Cuando tuve a mi primer hijo y me incorporé a trabajar exactamente en la semana 16, me aterrorizaba el pensar que le pudiera pasar algo en mi ausencia. En las largas veinticuatro horas de guardia veía tantas cosas que no podía evitar proyectar todo lo vivido en mi propia maternidad.

Lactante de ocho meses traído en brazos de unos padres aterrados. El niño se ha caído del cambiador. Diagnóstico: traumatismo craneoencefálico con hematoma epidural. Pasadas las primeras horas de carreras, pruebas, llamadas de teléfono y trabajo en equipo, una vez estabilizado, ingresado y a salvo, viene el bajón. Tras mantener un nivel máximo de concentración en lo que estaba haciendo y actuar como la profesional que era, busco una esquina cualquiera del hospital y llamo a casa. Solo necesitaba una cosa, oír su risa a lo lejos mientras le decía a su padre:

—Cuidado con el cambiador. No le quites ojo. Siempre con tu mano sobre su barriguita. —Y me quedaba tranquila.

Ingresaba un niño de la edad de mi hijo con una bronquiolitis de diez horas de evolución y no podía evitar pensar: «Llevo fuera de casa veinticuatro horas, perfectamente podría llegar ahora a casa y encontrarme a mi bebé con la dificultad respiratoria que tiene este niño ahora mismo. Ayer tenía algo de mocos, a ver si ha empeorado por la noche...».

Llegaba a urgencias un accidente de tráfico donde se habían visto implicados dos niños y de nuevo descolgaba el teléfono:

—Cariño, que no se te olvide ajustar bien las correas del coche cuando vayas a hacer la compra, ¿vale?

Y entonces comprendí, asumí, que todo esto estaba en el cargo de ser madre. No estaba paranoica, no.

Con los años descubrí que no estamos locas, no. Que mis miedos eran los de cientos de madres y de padres en mis mismas circunstancias. Que no somos tan diferentes, que nuestra esencia de madre, de padre, es muy parecida, y tomé conciencia de que mis hijos no necesitaban a una «controladora» en casa, ni siquiera necesitaban a una pediatra.

Mis hijos no necesitan una pediatra en su vida; mis pacientes, sí; mis hijos, no. No necesitan a una médico, ni a una escritora, ni a una conferenciante («¿qué es eso de conferenciante?», me preguntó mi hija antes de ayer). No necesitan a una madre que les calcule los percentiles cada mes, nique les dé lecciones sobre el manejo de la fiebre.

Mis hijos necesitan a una mamá que, si están malitos, los cuide y los bese mucho, que les rasque la espalda y les lea cuentos. Necesitan a una madre que de vez en cuando se enfade, que marque unos límites claros, firmes y adaptados a su edad, que les ayude a desarrollarse con confianza y seguridad para hacer de ellos personas autónomas, empáticas, decididas, respetuosas y seguras de sí mismas.

* **INSTRUCCIÓN DE TRABAJO**:
Por favor, continúa el texto sobre los miedos de una pediatra al ser madre a partir de su última oración.

* **INFORMACIÓN REGISTRADA**:
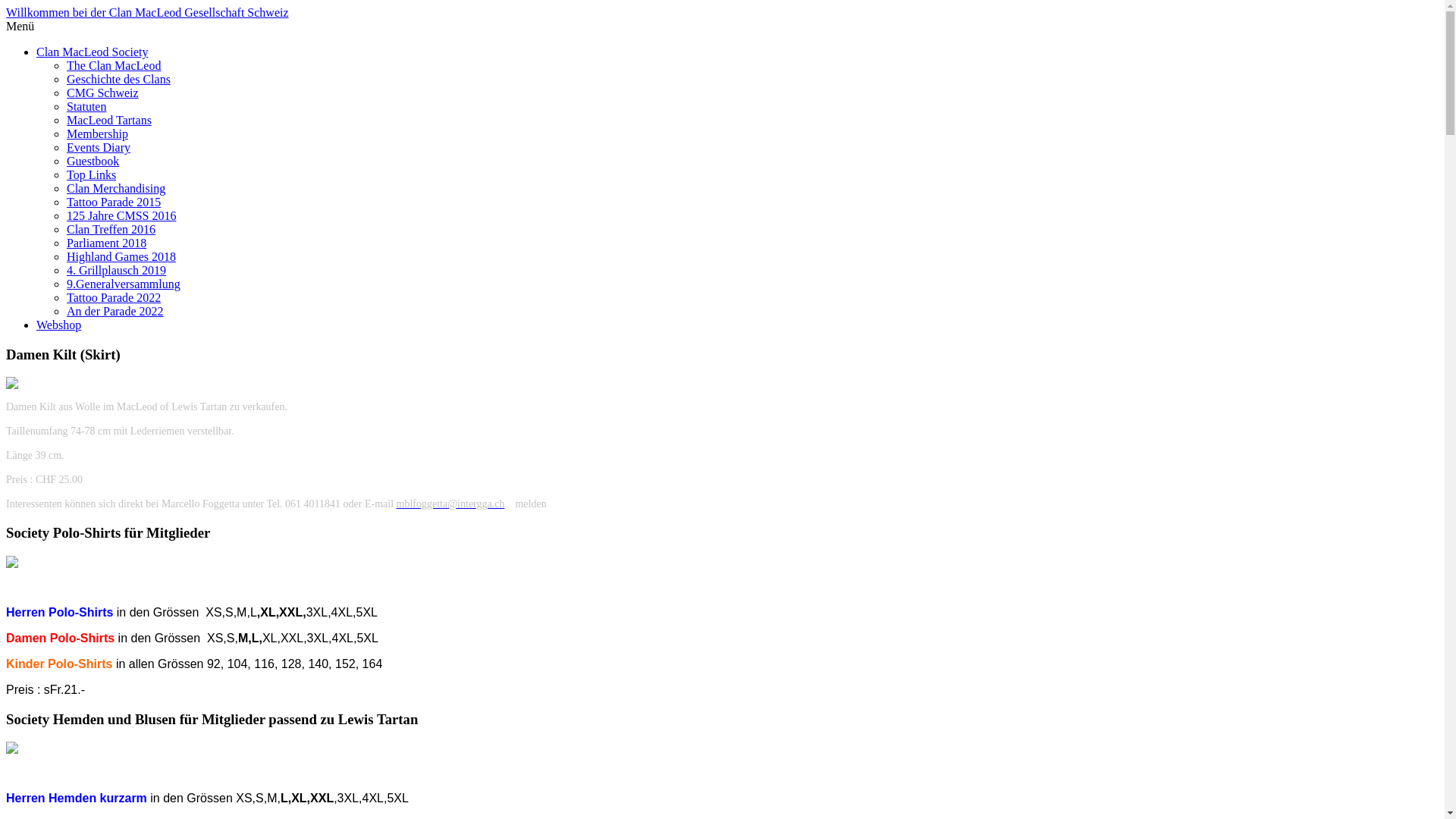 The image size is (1456, 819). I want to click on 'Events Diary', so click(97, 147).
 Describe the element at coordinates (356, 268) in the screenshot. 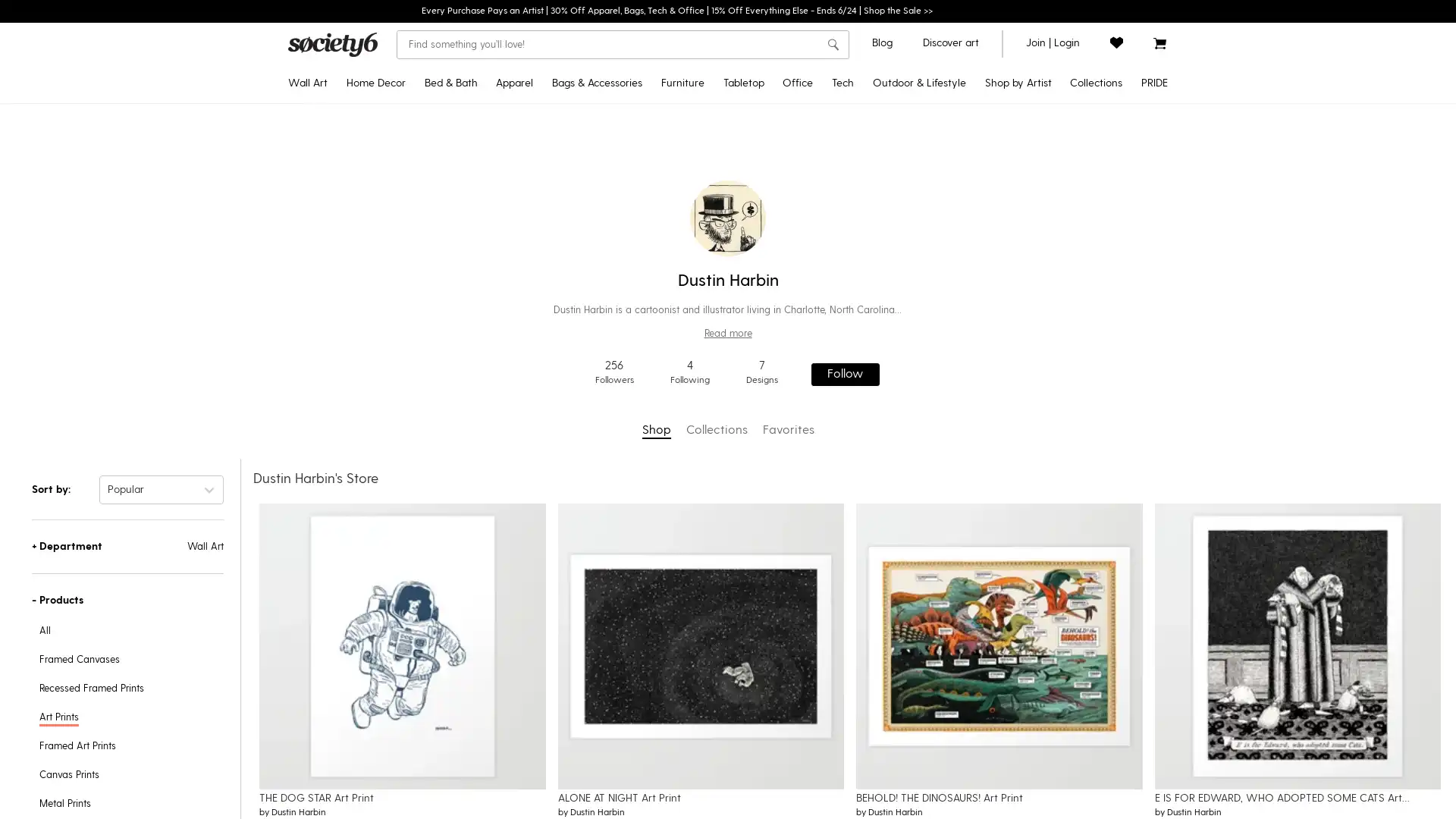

* **RESPUESTA ESPERADA**:
Necesitan a una madre que, como ellos, camine descalza por casa, que los despierte por las mañanas con un beso, que los acueste con una guerra de cosquillas...

Mis hijos necesitan a una madre de carne y hueso que no sabe cocinar, aunque según ellos hago los espaguetis más ricos del mundo. Necesitan a una madre que, si se equivoca, pedirá perdón; que, si grita, se arrepentirá y buscará una solución. Necesitan a una madre que les traiga la merienda al cole, que les ayude con los deberes. Mis hijos necesitan un hombro donde llorar sus aún inocentes y vírgenes lágrimas, sin juicios ni lecciones. Necesitan a una mamá que vele su sueño en sus noches febriles. Necesitan de unas manos que recojan sus trocitos cuando alguien les ha fallado profundamente. Necesitan de ese apoyo incondicional, de ese amor firme e inquebrantable que una madre o un padre les puede dar.

Una madre que a veces llora, ¿por qué no? Que a veces llora sus penas, una madre real que está nerviosa antes de un día importante. Una madre que, aunque la mayor parte del día sea como un faro en mitad de la noche iluminando su rumbo, a veces sea ella quien amanece perdida.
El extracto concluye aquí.